I have scraped a set of links off a website (https://www.gmcameetings.co.uk) - all the links including the words meetings, i.e. the meeting papers, which are now contained in 'meeting_links'. I now need to follow each of them links to scrape some more links within them.
I've gone back to using the request library and tried
r2 = requests.get("meeting_links")
But it returns the following error:
MissingSchema: Invalid URL 'list_meeting_links': No schema supplied.
Perhaps you meant http://list_meeting_links?
Which I've changed it to but still no difference.
This is my code so far and how I got the links from the first url that I wanted.

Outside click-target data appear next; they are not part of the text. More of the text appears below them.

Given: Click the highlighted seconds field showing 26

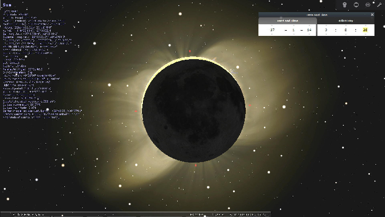Looking at the screenshot, I should pyautogui.click(x=365, y=30).
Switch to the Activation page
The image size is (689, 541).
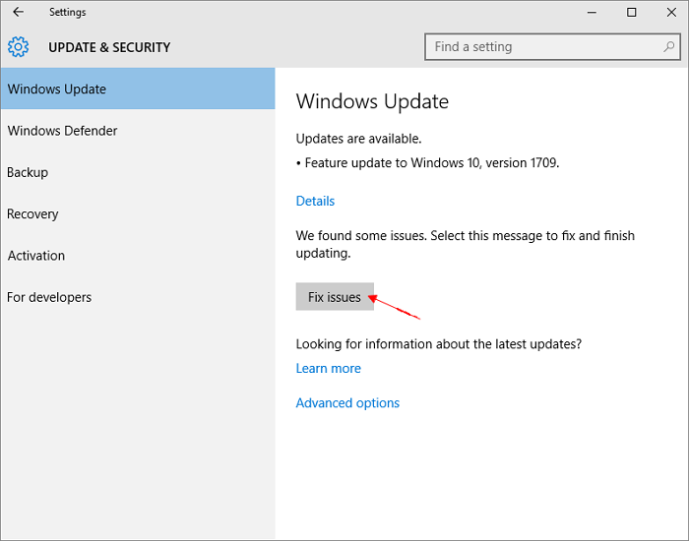pos(36,256)
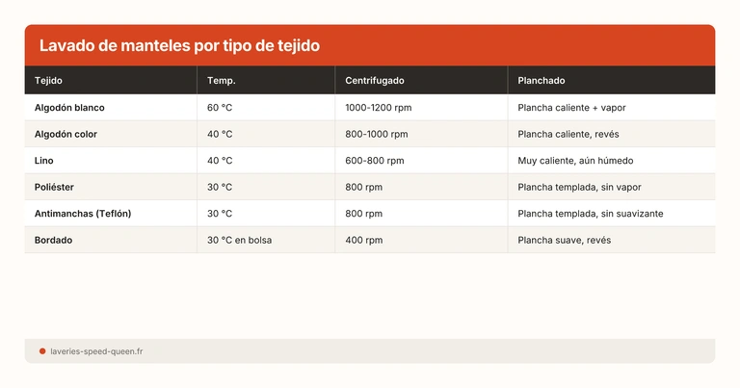The width and height of the screenshot is (740, 388).
Task: Select the Antimanchas (Teflón) cell
Action: (83, 213)
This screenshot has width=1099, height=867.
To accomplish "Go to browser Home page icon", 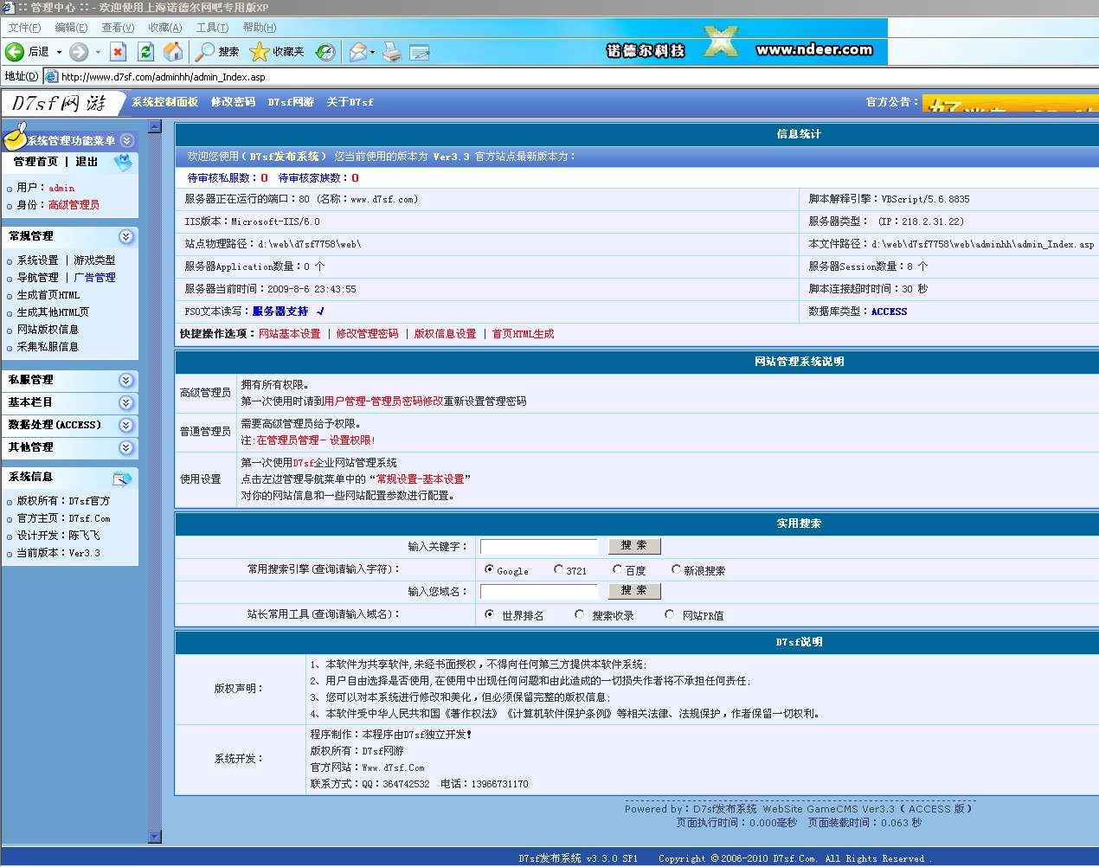I will pos(173,52).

# importing libaries and defining
import requests
import urllib.request
import time
from bs4 import BeautifulSoup as bs
# set url
url = "https://www.gmcameetings.co.uk/"
# grab html
r = requests.get(url)
page = r.text
soup = bs(page,'lxml')
# creating folder to store pfds - if not create seperate folder
folder_location = r'E:\Internship\WORK'
# getting all meeting href off url
meeting_links = soup.find_all('a',href='TRUE')
for link in meeting_links:
print(link['href'])
if link['href'].find('/meetings/')>1:
print("Meeting!")
#second set of links
r2 = requests.get("meeting_links")
Do I need to do something with the 'meeting_links' before I can start using the requests library again? I'm completely lost.